07 Oct 2008  The new season was started by Prof. Nuno Bicho who spoke about ‘The Last Neanderthals in Southwest Iberia’  ‘Professor Nuno Bicho is the Prof. of History and Archaeology at the University of Faro, a specialist in Iberian Prehistory and an old friend of the AAA. In a wide-ranging talk he drew together the evidence for the final disappearance of Neanderthals having occurred in southern Portugal around 27.000 years ago. He also discussed the questions which continue to be speculative. Excellent diagrams demonstrated that 150.000 years ago the ancient ancestors of modern man (Homo Sapiens Sapiens) were still on the African continent whilst Neanderthals (Homo Neanderthalensis) lived throughout sub-glacial Europe and Asia. Yet by 40.000 BP the Neanderthals had been largely replaced by modern man and were no longer in the lands bordering the Mediterranean area – except for Iberia. We were shown the tools used by the modern archaeologist. We were gently introduced to the mysteries of the DNA in mitochondria in human ova where the relative quantity indicates alternative genetic origins and species. For dating within the past 35-40.000 years the technique of sampling organic material for Carbon 14 content gives high accuracy, earlier errors in readings have been corrected by examination of cores taken from millennia-old ice sheets. The design and variety of stone tools was analysed, with obvious differences even when the toolmakers appear to have lived in close proximity. A relevant digression considered man’s closest relatives, the various species and sub-species of orangutans, gorillas, chimpanzees and the bonobos, with 98% of the same DNA as Homo Sapiens. With dramatic charts Prof Bicho finally considered the evidence for twin migrations of Homo Sapiens into the Iberian Peninsular from two different directions - the north being via the Douro and Vale de Côa and in the south along the coast of Spain, through Andalucia and Algarve. Both routes ended on the Estremadura coast. These movements occurred 30.000 -27.000 BP and caused the retreat and elimination of Homo Neanderthalensis.

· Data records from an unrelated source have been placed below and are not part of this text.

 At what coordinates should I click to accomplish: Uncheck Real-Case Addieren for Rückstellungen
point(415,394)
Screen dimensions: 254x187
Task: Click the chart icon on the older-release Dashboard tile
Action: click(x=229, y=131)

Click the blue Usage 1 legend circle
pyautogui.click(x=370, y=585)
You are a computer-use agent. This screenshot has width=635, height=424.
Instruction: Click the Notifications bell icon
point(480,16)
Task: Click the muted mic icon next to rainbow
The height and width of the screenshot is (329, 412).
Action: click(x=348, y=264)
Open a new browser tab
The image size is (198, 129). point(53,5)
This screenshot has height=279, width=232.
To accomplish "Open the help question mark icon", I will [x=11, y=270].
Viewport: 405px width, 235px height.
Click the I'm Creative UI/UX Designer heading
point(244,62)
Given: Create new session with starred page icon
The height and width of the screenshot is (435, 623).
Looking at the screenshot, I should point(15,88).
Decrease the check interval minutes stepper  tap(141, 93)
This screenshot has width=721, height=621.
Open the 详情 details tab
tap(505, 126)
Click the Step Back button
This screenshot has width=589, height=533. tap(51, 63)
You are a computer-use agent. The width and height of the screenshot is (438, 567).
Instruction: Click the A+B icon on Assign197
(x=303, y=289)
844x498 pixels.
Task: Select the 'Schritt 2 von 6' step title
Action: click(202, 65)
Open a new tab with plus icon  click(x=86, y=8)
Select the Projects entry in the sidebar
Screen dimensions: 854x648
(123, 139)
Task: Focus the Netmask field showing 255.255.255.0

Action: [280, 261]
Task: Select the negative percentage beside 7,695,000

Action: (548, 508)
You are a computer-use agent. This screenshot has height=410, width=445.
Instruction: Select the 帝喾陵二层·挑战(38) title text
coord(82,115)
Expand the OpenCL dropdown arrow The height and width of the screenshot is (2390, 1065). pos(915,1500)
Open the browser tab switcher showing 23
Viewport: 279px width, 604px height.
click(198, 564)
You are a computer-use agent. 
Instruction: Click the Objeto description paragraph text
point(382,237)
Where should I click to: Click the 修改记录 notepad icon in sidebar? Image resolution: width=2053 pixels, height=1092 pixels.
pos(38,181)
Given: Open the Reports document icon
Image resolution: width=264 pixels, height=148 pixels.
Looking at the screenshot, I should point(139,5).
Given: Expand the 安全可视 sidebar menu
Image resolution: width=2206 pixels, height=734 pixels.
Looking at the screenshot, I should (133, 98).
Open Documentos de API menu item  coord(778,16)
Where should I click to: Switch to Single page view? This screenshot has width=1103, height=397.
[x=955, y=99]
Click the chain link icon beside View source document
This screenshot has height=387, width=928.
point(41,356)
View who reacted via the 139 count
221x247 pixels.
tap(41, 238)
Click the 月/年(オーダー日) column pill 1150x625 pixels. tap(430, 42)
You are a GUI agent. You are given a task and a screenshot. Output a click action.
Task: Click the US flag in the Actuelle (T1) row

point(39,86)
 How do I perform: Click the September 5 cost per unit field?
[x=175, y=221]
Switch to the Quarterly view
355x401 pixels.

What then were the reasons for the total disappearance of the Neanderthals and as identifiable species? Was it simply genetic superiority - the two ‘species’ certainly could interbreed – or cultural adaptations where Homo S. Sapiens was superior? Was he more warlike? The stone tools developed by early man were more sophisticated in range and design but physical differences between the species were not great – both were not much different from modern humans. Neanderthal males were on average 1.65m and weighed 65kgs. Females were 5% or so less. Naturally they were muscular that Modern Man. Cranial capacity was 1450 cm3, actually larger by 100cm3 than today’s examples. Notably, in appearance Neanderthal skulls were long and low, with little forehead, a thickly developed brow ridge, little chin and very large teeth – but similar features can be seen today. On the limited quantity of evidence from scattered sites – some in the Algarve – it appears that the jury is, for the present, still out on exactly was caused this massive reversal. For sure we only know that it happened.’
Interestingly there is an article on the subject including the latest DNA research in the November issue of the National Geographic Magazine (Portuguese version). An article on Prof Bicho’s talk has appeared in the December issue of the Good life magazine.